Con el cierre de la mercería Olga en el Poble Sec, Ada Colau consigue otra victoria ideológica. Consiste en acabar con los pequeños comercios de Barcelona, especialmente si tienen años de historia, de tradición o de símbolo entrañable en la memoria histórica y sentimental de la ciudad. Con el sucesivo cierre de mercerías, se hace desaparecer del mapa uno de los iconos humanos de la Barcelona pequeño burguesa, burguesa y menestral. Es el senyor Esteve, personaje novelesco de Santiago Rusiñol quien, desde 1907 en L’auca del señor Esteve, representaba los valores del auténtico comerciante barcelonés. A través de él y de su saga familiar, el autor relata, con precisión de urbanista y cronista, la historia de una tienda del barrio de La Ribera llamada La Puntual. Prototipo del empleado que trabaja, asciende y prospera en la escala social hasta convertirse en rico, respetado e influyente, el señor Esteve tenía todos los méritos para que tanto el lumpen proletariado como las élites de derechas e izquierdas le despreciasen con la palabra saltataulells, que significa aprendiz o dependiente de comercio pero se usa como insulto.

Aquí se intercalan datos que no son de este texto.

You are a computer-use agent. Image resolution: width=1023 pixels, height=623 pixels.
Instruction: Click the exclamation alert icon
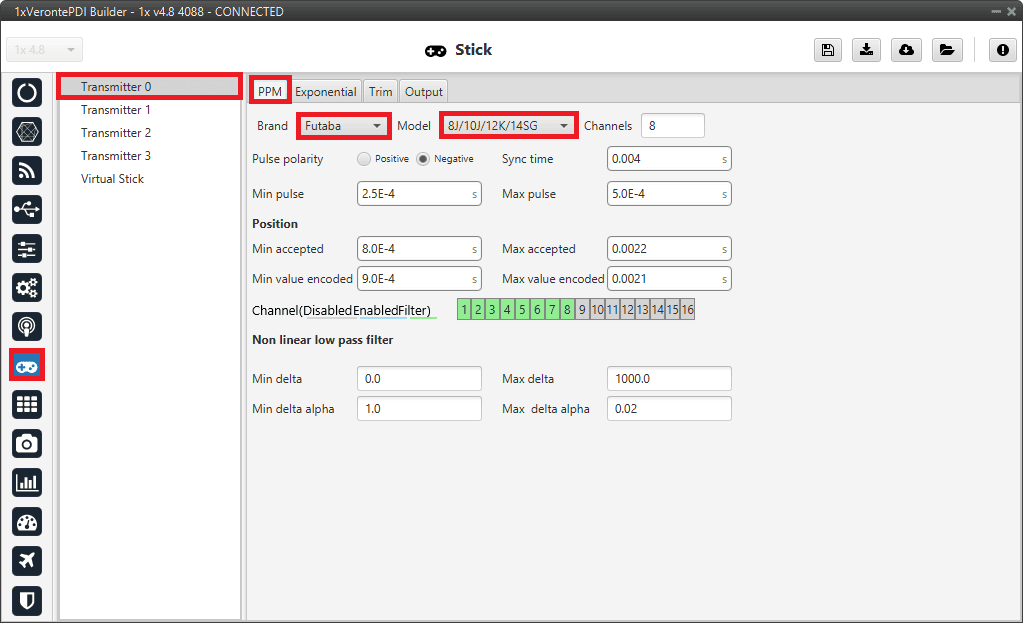pos(1003,50)
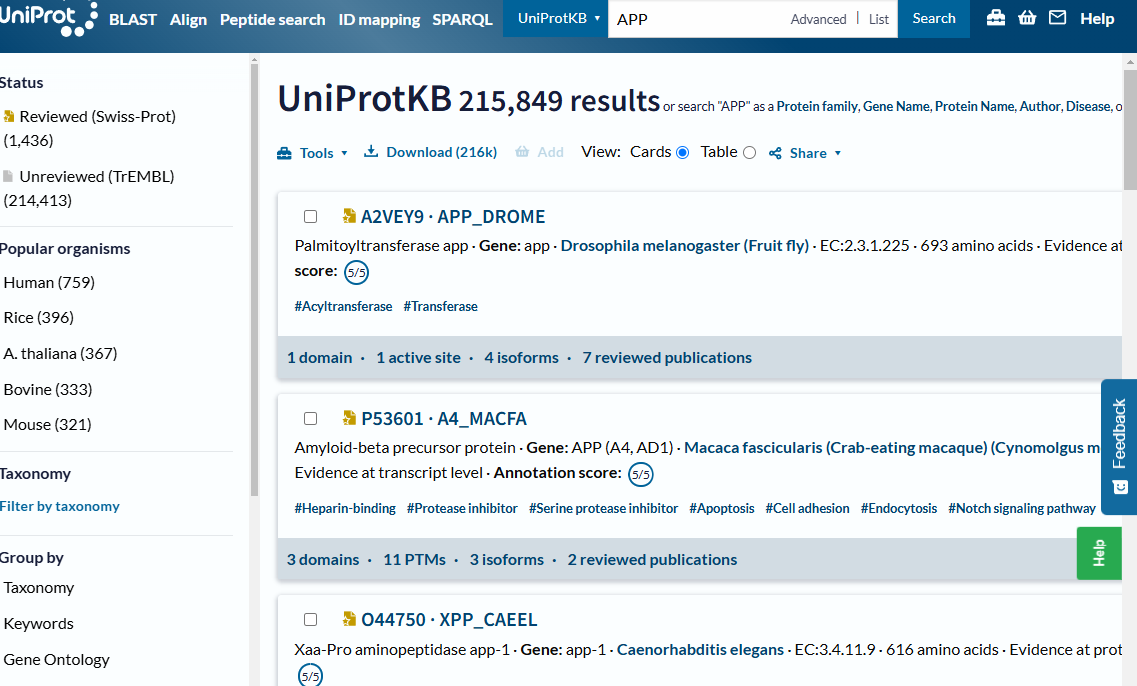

Desde el primer año de su mandato, ya se veía venir que Colau y sus trepas decidieron acabar con aquella tradición histórica del sentido del orden que rezaba el romance medieval barcelonés: “Si se empobreciese Barcelona y se quedase sin dineros, la volverían a hacer rica los sastres y los zapateros”. Con el advenimiento de la primera alcaldesa de la ciudad, su confrontación con los mercaderes no ha hecho más que agravar la situación, la indignación y el descontento de los pequeños comerciantes de barrio que no sospechaban que Colau les detestaría con tanta inquina y tanto resentimiento. Como la aversión de la alcaldesa contra el tejido comercial de la ciudad, que venía desde antes de haberse visto ni conocido. El resto ha sido una liquidación que no cesa.
La consecuencia es el sucesivo cierre de mercerías como Olga, y Alié, que después de ochenta y cinco años en El Raval ha huido a Badalona. Sin olvidar las persianas bajadas de sastrerías de trajes y camisas a medida y a plazos. Desde cada barrio popular, hasta Señor en Paseo de Gràcia y Xancó en la Rambla, con clientela masculina de clase alta. La mercería, sin embargo, tenía una parroquia más humilde, trabajadora y mayoritariamente femenina. Eran territorio y punto de encuentro de las modistas y de las mujeres que cosían en casa para sostener la economía familiar. Las que aún celebran en la Catedral el día de Santa Lucía, patrona de todas ellas, y tradición que también aborrece Colau. Ligada a la crisis y extinción de la fiebre de oro textil de Cataluña, muchas mercerías tampoco han conseguido sobrevivir a la moda del macramé ni a la resurrección de la calceta como entretenimiento y paliativo de las jubilaciones, el paro y los encierros en la soledad de la pandemia.
Conocidas también como casas de betes i fils, las mercerías eran un fantástico calidoscopio de colores, botones y otras mil y una pequeñas cosas para coser, tejer y bordar. Todas expuestas o guardadas con un método y un sentido del orden que para sí quisieran algunos ordenadores colocados ahora sobre mostradores de aquellas maderas nobles, aromáticas y resistentes. Hasta que les llegue la hora del último adéu-siau, senyor Esteve.